EXERCISE REQUIREMENTS:
Please set down exactly the lines of the listing below from the line containing "The image size is (1316, 900)." through the line containing "You are a computer-use agent. Viewport: 1405px", both lines included, leaving out all other lines.

##########

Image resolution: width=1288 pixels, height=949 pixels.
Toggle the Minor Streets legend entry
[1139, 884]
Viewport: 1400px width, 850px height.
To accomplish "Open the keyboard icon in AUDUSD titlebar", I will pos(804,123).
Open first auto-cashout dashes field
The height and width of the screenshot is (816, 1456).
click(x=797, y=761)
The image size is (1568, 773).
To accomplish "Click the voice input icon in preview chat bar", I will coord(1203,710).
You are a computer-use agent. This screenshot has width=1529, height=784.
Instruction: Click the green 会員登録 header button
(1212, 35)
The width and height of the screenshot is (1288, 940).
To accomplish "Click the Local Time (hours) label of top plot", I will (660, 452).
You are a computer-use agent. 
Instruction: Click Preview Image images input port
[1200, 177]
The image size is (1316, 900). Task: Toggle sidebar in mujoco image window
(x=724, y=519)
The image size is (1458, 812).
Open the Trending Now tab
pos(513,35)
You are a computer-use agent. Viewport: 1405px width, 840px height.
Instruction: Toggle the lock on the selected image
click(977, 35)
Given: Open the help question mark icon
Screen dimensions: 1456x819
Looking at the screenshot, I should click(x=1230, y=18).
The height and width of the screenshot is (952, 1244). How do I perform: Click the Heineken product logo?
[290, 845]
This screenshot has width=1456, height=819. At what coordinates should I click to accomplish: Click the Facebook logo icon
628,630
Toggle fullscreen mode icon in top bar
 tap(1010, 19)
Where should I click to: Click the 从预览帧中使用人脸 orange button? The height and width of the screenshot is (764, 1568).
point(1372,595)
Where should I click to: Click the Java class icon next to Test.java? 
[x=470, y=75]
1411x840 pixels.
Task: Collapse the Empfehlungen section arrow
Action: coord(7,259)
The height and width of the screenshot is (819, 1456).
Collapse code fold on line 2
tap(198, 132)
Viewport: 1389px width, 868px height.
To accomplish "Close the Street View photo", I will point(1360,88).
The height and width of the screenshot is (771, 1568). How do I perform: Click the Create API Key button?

##########

SOLUTION TO THIS PROBLEM:
The image size is (1316, 900). Task: Toggle sidebar in mujoco image window
(x=724, y=519)
The image size is (1458, 812).
Open the Trending Now tab
pos(513,35)
You are a computer-use agent. Viewport: 1405px width, 840px height.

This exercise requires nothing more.